### EXERCISE GOAL
Pull every line with "computer" from the data below and copy it.

Extracted records

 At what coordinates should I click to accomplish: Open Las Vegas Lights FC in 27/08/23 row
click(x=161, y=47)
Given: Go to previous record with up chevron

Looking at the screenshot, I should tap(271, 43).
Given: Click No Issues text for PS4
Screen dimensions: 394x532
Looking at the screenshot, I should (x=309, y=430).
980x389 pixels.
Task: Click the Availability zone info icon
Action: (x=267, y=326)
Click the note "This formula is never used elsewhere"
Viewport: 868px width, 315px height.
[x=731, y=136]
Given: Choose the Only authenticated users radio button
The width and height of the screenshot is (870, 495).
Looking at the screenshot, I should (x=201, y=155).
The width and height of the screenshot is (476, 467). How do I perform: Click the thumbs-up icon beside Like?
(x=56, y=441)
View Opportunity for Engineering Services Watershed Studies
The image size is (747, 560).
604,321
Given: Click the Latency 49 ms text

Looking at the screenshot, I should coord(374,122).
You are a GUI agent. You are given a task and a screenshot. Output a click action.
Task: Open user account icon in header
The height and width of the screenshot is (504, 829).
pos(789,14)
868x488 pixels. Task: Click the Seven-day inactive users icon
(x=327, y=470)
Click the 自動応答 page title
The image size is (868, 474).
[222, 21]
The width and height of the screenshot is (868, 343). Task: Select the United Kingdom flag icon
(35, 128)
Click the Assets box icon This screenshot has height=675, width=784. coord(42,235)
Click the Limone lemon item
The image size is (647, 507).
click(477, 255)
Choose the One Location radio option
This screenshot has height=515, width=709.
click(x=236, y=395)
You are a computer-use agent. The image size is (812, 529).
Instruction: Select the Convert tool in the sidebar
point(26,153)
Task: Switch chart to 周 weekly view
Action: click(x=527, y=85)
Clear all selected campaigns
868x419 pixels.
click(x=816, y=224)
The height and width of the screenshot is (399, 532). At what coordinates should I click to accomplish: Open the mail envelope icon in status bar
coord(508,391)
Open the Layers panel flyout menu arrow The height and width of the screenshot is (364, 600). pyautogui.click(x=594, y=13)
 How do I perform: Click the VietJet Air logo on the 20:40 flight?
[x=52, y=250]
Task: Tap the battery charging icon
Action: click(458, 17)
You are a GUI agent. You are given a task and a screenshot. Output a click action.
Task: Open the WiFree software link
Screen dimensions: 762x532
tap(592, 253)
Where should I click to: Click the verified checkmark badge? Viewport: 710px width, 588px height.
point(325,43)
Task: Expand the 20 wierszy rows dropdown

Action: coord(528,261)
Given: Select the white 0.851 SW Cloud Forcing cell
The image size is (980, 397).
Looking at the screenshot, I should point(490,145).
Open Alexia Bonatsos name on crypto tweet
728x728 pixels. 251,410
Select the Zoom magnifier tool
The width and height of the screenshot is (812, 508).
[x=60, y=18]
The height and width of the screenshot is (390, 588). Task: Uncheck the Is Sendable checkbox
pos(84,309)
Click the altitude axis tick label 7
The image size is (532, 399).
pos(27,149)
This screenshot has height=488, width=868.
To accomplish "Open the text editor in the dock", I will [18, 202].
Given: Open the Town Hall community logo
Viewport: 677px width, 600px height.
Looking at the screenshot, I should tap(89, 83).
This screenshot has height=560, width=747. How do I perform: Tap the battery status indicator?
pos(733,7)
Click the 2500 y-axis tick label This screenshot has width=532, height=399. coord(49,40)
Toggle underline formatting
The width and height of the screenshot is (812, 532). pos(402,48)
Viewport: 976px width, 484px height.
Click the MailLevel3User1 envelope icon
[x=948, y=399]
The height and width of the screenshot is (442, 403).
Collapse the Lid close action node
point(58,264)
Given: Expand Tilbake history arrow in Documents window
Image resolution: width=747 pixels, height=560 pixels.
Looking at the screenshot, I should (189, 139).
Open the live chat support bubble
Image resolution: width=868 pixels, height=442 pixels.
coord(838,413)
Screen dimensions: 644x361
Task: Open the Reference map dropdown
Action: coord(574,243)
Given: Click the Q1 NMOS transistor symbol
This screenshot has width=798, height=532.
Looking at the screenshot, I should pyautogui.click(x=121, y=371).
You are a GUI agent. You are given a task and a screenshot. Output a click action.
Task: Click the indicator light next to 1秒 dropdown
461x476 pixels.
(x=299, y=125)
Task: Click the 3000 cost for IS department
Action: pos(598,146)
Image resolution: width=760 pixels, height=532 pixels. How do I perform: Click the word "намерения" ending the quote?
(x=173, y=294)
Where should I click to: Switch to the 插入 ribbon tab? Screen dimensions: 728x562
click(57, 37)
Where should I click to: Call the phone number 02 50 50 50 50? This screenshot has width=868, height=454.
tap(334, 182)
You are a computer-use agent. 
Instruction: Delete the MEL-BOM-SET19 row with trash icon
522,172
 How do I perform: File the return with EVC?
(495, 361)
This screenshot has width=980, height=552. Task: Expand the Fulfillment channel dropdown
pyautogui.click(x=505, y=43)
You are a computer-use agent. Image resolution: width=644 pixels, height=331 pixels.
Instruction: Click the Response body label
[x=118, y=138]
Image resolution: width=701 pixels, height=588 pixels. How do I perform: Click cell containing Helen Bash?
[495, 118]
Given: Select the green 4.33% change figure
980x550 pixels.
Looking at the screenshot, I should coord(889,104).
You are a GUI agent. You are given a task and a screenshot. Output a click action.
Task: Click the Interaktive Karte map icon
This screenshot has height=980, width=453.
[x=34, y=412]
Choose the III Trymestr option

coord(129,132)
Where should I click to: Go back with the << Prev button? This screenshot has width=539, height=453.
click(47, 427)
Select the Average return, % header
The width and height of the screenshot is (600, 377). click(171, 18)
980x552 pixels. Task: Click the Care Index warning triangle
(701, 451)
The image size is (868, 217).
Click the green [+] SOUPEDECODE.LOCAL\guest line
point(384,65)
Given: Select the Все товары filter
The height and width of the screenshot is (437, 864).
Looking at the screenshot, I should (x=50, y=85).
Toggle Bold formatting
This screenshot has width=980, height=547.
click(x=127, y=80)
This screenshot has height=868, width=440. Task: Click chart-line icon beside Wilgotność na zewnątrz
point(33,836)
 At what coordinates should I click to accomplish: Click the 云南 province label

### TASK SOLUTION
You are a computer-use agent. The image size is (812, 529).
You are a computer-use agent. 
You are a computer-use agent. Image resolution: width=644 pixels, height=331 pixels.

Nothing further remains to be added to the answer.